Member of Karnataka Legislative Council
- In office 22 June 2006 – 21 June 2018
- Succeeded by: S. L. Bhojegowda
- Constituency: Karnataka South-West Teachers

Personal details
- Born: 6 April 1959 (age 67) Karkala
- Citizenship: Indian
- Party: Bharatiya Janata Party
- Alma mater: University of Agricultural Sciences, Dharwad
- Portfolio: Deputy Chairman of Karnataka Legislative Council

Military service
- Allegiance: India
- Branch/service: Indian army
- Years of service: 1981-1987
- Rank: Captain

= Ganesh Karnik =

Indian politician

Ganesh Karnik is an Indian former military officer and politician from the BJP who was the Member of the Karnataka Legislative Council from 22 June 2012 to 21 June 2018. He was the Chief Whip of the opposition party in Karnataka Legislative Council. He is a retired captain of the Indian Army and served along the north, east and western borders of India and voluntarily retired from the service. He has served Nitte Education Trust in various positions and continues to serve in honorary and professional capacities.

== Military career ==
Karnik joined the Indian army in 1981 and served as a commissioned officer along the North-East and the western border of the country. He took voluntary retirement from the Army in 1988 as a Captain.

== Political career ==
He has been part of Rashtriya Swayamsevak Sangh. He is also involved in social activities and has collaborated with Ramakrishna Mission, Mangalore on Swach Bharath initiatives.
Karnik continuous to serve as director at Nitte Education Trust, the umbrella organisation for all educational initiatives run by Shri Vinaya Hegde.

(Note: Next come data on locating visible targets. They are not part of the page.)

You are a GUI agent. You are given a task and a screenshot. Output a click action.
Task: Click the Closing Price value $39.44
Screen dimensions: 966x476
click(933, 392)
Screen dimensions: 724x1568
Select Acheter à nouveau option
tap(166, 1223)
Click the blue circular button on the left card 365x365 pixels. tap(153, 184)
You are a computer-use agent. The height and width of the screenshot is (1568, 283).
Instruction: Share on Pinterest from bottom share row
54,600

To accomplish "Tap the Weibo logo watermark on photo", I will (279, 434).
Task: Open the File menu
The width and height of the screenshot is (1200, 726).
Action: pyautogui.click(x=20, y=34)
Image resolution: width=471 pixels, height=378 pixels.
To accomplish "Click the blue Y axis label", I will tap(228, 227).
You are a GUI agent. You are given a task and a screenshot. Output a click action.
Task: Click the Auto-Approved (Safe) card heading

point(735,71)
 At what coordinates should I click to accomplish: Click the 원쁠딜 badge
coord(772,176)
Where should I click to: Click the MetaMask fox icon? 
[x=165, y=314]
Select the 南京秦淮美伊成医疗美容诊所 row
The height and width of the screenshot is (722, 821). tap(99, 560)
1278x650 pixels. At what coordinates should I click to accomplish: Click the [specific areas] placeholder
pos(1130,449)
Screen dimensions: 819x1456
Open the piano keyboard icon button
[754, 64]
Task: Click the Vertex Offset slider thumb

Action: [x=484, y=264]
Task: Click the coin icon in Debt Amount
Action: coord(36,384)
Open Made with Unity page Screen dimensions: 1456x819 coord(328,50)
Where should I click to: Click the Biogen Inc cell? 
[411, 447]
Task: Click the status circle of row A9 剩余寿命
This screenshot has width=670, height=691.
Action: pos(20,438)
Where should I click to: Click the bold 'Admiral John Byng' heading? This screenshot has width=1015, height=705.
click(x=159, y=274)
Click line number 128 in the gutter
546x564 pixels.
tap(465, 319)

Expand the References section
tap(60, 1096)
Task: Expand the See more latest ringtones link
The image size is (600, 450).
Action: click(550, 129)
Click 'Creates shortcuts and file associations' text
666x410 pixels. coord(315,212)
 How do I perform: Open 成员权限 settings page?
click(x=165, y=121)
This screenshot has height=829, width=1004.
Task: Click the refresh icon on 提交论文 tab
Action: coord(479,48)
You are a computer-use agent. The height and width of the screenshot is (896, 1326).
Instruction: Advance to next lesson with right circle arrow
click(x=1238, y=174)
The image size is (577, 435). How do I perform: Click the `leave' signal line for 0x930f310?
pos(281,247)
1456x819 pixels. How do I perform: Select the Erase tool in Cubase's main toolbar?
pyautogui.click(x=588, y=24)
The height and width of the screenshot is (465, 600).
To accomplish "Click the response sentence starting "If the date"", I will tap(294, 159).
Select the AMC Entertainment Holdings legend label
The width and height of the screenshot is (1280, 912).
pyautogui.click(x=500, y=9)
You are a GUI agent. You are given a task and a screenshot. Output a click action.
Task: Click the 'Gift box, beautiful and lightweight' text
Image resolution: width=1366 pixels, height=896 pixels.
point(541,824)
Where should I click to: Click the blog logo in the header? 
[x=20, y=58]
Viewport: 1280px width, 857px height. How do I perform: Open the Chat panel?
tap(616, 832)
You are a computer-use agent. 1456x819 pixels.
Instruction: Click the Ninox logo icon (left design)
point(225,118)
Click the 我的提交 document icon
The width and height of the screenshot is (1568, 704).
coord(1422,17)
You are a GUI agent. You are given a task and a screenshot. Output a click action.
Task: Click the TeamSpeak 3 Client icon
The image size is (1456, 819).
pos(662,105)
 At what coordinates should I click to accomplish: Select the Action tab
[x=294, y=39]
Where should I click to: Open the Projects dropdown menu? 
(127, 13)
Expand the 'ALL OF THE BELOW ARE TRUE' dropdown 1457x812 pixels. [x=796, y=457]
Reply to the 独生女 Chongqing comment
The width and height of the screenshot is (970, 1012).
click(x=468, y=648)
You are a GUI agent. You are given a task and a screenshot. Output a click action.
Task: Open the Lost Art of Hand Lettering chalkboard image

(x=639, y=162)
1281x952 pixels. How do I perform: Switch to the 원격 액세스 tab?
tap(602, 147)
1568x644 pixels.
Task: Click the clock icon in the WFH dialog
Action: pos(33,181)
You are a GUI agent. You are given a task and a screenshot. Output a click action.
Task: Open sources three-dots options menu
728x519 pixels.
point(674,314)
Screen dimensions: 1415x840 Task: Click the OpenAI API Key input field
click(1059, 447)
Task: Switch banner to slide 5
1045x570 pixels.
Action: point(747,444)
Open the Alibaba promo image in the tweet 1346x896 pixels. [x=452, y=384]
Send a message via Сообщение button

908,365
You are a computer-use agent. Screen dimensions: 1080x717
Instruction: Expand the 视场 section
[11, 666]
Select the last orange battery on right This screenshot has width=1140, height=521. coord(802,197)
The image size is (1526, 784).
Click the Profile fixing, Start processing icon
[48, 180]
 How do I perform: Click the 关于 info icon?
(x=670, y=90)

Karnik entered the field of politics as a member of the Karnataka Legislative Council in 2006 representing the South-west Teachers’ Constituency (which includes Dakshina Kannada, Udupi, Shimoga, Kodagu, Chikmagalur districts and Channagiri and Honnalli taluks of Davanagere district). He has represented the teachers in the Council.

He highlighted how Karnataka politics had got ugly, but also said that unless more intellectuals come in and reform the political system, such practices continue to remain.

In June 2012, Karnik was elected as a member of the Karnataka Legislative Council representing the Bangalore South-East Teachers’ Constituency. Currently he is the Chief Spokesperson of the BJP for Karnataka.

He was recently appointed as the BJP incharge for Dakshina Kannada District during the Lok Sabha elections of 2024.